We're also very flexible in implementations: our architecture allows swapping algorithms underneath the cryptosystems, easily adapting platform-specific implementations (including hardware ones). Such flexibility allows us to build multi-platform solutions easily, utilising the best of available tools and minimising the risks of error propagation.

Q: Why should I use Themis' Secure Session, not SSL/TLS protection?

A: In fact, Secure Message / Secure Session objects sit on a different layer than SSL/TLS. You should use SSL/TLS to connect two Internet hosts with a Secure Session and exchange encrypted traffic based on a requisite all parties trust (i.e. a certificate bound to a network address). However, you can't connect two mobile phones that are communicating through a cloud of servers and relaying their messages and a number of balancing hosts, to exchange protected messages with SSL (well, actually you can, but after a certain amount of hacking).

That's where Secure Session is useful — when security and network transport are programmatically decoupled, and you need to enable remote parties, located in complicated environments, to be able to talk with authentication and encryption. And, if you didn't know, SSL/TLS is so full with problems that it's reasonable to think twice before actually entrusting anything but traffic protection to it. We even wrote a small blog post enumerating various problems we see in the SSL/TLS stack.

Themis and GDPR

As a cryptographic services library for mobile and server platforms, which provides secure data exchange and storage, Themis can help you reach better compliance with the General Data Protection Regulation (GDPR) as a "state of the art" encryption tool.

To find out about the exact ways Themis can help secure the users' data in your product(s)/infrastructure, apply for the DataGuardian Assistance Program.

You may also want to read about the way our encryption proxy Acra can help you meet the demands of several GDPR articles at once.

On security reviews and testing

On cryptography

This distribution includes cryptographic software. The country in which you currently reside may have restrictions on the import, possession, use, and/or re-export to another country, of encryption software. BEFORE using any encryption software, please check your country's laws, regulations, and policies concerning the import, possession, or use, and re-export of encryption software, to see if this is permitted. See for more information.

The U.S. Government Department of Commerce, Bureau of Industry and Security (BIS), has classified this software as Export Commodity Control Number (ECCN) 5D002.C.1, which includes information security software using or performing cryptographic functions with asymmetric algorithms. The form and manner of this distribution make it eligible for export under the License Exception ENC Technology Software Unrestricted (TSU) exception (see the BIS Export Administration Regulations, Section 740.13) for both object code and source code.

Reviews and testing

Each change in Themis core library is being reviewed and approved by our internal team of cryptographers and security engineers. For every release, we perform internal audits by cryptographers who don't work on Themis.

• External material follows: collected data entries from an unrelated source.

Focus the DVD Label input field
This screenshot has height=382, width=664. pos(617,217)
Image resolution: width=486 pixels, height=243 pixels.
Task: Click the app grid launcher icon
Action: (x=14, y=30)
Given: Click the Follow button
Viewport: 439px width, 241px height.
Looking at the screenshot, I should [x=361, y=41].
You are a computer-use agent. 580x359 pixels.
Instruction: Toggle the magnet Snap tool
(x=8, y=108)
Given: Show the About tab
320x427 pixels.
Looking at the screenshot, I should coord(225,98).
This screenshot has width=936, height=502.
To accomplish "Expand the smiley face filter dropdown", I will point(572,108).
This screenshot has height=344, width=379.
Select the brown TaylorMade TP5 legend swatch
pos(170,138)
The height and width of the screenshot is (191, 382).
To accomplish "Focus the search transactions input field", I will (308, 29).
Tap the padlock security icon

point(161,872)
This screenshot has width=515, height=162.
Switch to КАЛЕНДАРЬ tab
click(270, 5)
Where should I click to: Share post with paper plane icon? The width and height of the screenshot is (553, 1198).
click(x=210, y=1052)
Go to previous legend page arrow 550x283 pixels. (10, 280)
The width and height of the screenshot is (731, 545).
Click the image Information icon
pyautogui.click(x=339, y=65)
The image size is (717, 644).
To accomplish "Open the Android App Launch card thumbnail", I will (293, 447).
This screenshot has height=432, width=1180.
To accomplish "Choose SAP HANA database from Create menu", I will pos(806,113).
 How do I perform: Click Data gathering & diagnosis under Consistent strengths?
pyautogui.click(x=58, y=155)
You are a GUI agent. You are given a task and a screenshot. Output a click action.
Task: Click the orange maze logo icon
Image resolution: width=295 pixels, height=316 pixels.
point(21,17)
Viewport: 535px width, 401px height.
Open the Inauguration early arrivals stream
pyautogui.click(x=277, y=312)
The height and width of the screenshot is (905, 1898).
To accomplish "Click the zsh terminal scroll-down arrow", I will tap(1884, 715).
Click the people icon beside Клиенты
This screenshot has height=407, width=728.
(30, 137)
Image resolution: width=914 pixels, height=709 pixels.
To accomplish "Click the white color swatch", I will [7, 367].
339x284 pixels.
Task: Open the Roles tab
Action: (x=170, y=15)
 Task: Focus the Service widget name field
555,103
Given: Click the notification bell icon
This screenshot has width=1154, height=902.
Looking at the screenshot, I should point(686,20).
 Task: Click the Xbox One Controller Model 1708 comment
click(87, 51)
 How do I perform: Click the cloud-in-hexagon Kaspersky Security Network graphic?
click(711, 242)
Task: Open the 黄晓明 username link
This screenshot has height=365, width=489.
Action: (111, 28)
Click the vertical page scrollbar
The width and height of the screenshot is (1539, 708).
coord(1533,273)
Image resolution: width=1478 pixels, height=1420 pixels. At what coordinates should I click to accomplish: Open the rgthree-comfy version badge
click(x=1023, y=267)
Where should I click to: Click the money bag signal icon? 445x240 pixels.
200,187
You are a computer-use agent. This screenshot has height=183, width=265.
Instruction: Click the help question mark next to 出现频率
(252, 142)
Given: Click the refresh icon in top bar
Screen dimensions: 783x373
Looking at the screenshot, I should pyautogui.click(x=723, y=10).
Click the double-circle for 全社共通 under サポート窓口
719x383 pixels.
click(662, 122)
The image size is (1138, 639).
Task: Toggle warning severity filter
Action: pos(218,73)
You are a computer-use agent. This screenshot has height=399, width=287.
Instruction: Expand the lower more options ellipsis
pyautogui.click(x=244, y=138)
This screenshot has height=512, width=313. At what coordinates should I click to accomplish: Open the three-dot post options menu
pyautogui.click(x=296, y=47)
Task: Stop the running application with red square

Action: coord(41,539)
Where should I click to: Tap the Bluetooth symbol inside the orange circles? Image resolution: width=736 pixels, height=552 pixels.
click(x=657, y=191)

We use a lot of automated security testing, i.e. static code analysers, fuzzing tools, memory analysers, unit tests (per each platform), integration tests (to find compatibility issues between different Themis-supported languages, OS and x86/x64 architectures). Read more about our security testing practices in a blog post.

If you believe that you've found a security-related issue, please drop us an email to Bug bounty program may apply.

Additional resources

Our own experimental Themis-based projects

Useful resources

Contributing, contacts, assistance

Contributing to Themis

Themis is an open-source, Apache 2 licensed software, maintained by Cossack Labs for building reliable cryptography in our products: Acra, Hermes and Toughbase. You can hack it any way you want and contribute things back if you need something more than what we provide. As a development company, we focus on implementing features that are important to our products but would gladly spend some time to make Themis useful for everybody.

Every commit that goes into the master branch is audited and reviewed by somebody from Cossack Labs, don't be surprised if the review takes longer than you expect.

"I'd like to help somehow, but don't know what will be useful. What should I do?"

There's a Development status block, which displays what we're working on right now and what critical stuff is not there yet. If you'd like to take over any of those tasks, get in touch or just raise an issue and work on it.

If you'd like to do independent parts (implement new procedures/objects, do a language wrapper or a set of examples for languages or architectures we don't have and don't even plan yet) — just go ahead and let us know when you finish.

If you'd like to participate in the core development more closely, get in touch.

Development status

If you're looking for something to contribute to and gain eternal respect, just pick the things in the list of issues and let us know via email / through Gitter, or raise an Issue to make sure nobody's on it yet.

Issues marked as 'enhancement' are a great place to start.

Development quickstart


  1. Read the Themis architecture in depth documentation block, make sure that you understand everything (or at least you start thinking you understand everything).
  2. Get familiar with the directory structure and the way the system builds.
  3. Brace yourself for a lengthy session of reading the sources.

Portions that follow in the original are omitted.